I am also drawn back to J. L. Carr's novel A Month in the Country, which, as I have noted before, contains echoes of Housman's poetry. Some brief background: the story is centered on Tom Birkin, a veteran of the First World War who has received a commission to restore a Medieval wall-painting in a small church in "Oxgodby." Here are the novel's concluding paragraphs (for those of you who have not read the book, and may wish to, there are no "spoilers" in the following passage):
"And, standing before the great spread of colour, I felt the old tingling excitement and a sureness that the time would come when some stranger would stand there too and understand.
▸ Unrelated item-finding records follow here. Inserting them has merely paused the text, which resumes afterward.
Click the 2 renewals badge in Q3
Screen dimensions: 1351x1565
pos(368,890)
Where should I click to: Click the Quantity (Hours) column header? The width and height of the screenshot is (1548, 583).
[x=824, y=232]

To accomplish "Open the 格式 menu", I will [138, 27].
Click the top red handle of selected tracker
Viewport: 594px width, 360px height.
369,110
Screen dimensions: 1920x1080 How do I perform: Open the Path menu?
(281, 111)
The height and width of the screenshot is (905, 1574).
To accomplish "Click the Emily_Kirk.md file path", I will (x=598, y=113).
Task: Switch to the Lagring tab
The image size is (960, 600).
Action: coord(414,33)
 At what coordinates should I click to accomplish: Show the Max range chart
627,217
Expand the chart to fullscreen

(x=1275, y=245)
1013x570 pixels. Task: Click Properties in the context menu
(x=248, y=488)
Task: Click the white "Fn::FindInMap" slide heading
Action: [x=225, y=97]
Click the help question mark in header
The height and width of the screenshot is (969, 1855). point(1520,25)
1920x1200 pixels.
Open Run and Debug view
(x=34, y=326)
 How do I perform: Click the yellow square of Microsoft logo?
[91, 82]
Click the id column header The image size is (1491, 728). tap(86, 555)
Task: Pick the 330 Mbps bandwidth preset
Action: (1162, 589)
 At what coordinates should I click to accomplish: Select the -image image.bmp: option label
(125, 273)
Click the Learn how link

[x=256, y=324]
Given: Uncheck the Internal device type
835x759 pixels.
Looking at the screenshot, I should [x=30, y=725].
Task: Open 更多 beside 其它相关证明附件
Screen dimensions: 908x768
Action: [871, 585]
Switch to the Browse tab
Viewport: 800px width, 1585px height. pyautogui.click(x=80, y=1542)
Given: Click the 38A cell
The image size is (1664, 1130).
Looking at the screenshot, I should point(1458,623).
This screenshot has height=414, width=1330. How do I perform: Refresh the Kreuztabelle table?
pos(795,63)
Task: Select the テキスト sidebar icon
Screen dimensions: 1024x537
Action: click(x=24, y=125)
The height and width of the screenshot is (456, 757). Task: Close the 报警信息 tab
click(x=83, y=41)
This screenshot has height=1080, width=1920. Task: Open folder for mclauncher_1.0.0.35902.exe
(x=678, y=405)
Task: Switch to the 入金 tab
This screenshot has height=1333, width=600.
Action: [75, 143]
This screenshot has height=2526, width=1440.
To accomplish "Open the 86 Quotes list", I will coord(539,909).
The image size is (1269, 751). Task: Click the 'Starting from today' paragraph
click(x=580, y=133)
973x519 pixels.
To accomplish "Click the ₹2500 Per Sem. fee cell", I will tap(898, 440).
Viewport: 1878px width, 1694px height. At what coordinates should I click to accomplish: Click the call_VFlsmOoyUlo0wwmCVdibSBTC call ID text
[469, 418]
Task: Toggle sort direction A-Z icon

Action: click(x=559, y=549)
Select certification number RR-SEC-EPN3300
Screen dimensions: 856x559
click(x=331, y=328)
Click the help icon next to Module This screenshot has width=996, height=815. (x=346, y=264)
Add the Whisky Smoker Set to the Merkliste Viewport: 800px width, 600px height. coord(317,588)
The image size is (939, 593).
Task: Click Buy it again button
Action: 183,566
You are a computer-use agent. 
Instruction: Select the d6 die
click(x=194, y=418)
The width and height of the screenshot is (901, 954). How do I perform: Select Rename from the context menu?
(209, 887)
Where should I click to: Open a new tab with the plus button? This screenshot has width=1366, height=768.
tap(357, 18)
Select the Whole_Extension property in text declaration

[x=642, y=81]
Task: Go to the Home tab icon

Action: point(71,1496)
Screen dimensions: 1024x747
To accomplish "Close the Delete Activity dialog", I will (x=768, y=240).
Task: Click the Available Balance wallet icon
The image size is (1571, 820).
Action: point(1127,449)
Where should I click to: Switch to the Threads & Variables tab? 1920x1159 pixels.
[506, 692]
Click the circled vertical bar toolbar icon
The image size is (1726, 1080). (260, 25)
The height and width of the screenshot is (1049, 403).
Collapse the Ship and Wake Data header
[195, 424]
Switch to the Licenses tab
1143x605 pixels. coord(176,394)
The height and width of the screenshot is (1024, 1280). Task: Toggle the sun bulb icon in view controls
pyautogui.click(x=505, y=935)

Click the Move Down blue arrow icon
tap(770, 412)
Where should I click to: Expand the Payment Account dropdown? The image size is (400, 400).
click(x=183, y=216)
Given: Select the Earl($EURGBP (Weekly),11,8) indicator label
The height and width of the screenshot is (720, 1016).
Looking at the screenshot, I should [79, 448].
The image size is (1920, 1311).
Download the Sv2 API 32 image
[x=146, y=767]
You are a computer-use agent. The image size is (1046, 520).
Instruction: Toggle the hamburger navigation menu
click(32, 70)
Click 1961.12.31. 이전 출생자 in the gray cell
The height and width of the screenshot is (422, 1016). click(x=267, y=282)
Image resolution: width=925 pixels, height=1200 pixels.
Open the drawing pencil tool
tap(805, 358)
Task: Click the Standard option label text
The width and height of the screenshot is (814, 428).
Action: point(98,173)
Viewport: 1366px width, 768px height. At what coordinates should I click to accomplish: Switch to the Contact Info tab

It would be like someone coming to Malvern, bland Malvern, who is halted by the thought that Edward Elgar walked this road on his way to give music lessons or, looking over to the Clee Hills, reflects that Housman had stood in that place, regretting his land of lost content. And, at such a time, for a few of us there will always be a tugging at the heart -- knowing a precious moment gone and we not there.
We can ask and ask but we can't have again what once seemed ours for ever -- the way things looked, that church alone in the fields, a bed on a belfry floor, a remembered voice, the touch of a hand, a loved face. They've gone and you can only wait for the pain to pass.
All this happened so long ago. And I never returned, never wrote, never met anyone who might have given me news of Oxgodby. So, in memory, it stays as I left it, a sealed room furnished by the past, airless, still, ink long dry on a put-down pen.
But this was something I knew nothing of as I closed the gate and set off across the meadow."
J. L. Carr, A Month in the Country (1980; revised 1990).
George Rose, "The Usurper's Field"
Of course, when he was a headmaster, one of Carr's claims to fame was annually marching the children around the streets of the town reciting the Housman poem "Loveliest of trees, the cherry now".
ReplyDeleteBilby: Thank you for reminding me of that. Actually, back in March of 2011, I quoted a recollection by one of Carr's students about the annual walk that appears in Byron Rogers's The Last Englishman: The Life of J. L. Carr (which you are no doubt familiar with). Thank you for calling attention to it in this context.
ReplyDeleteThank you very much for stopping by.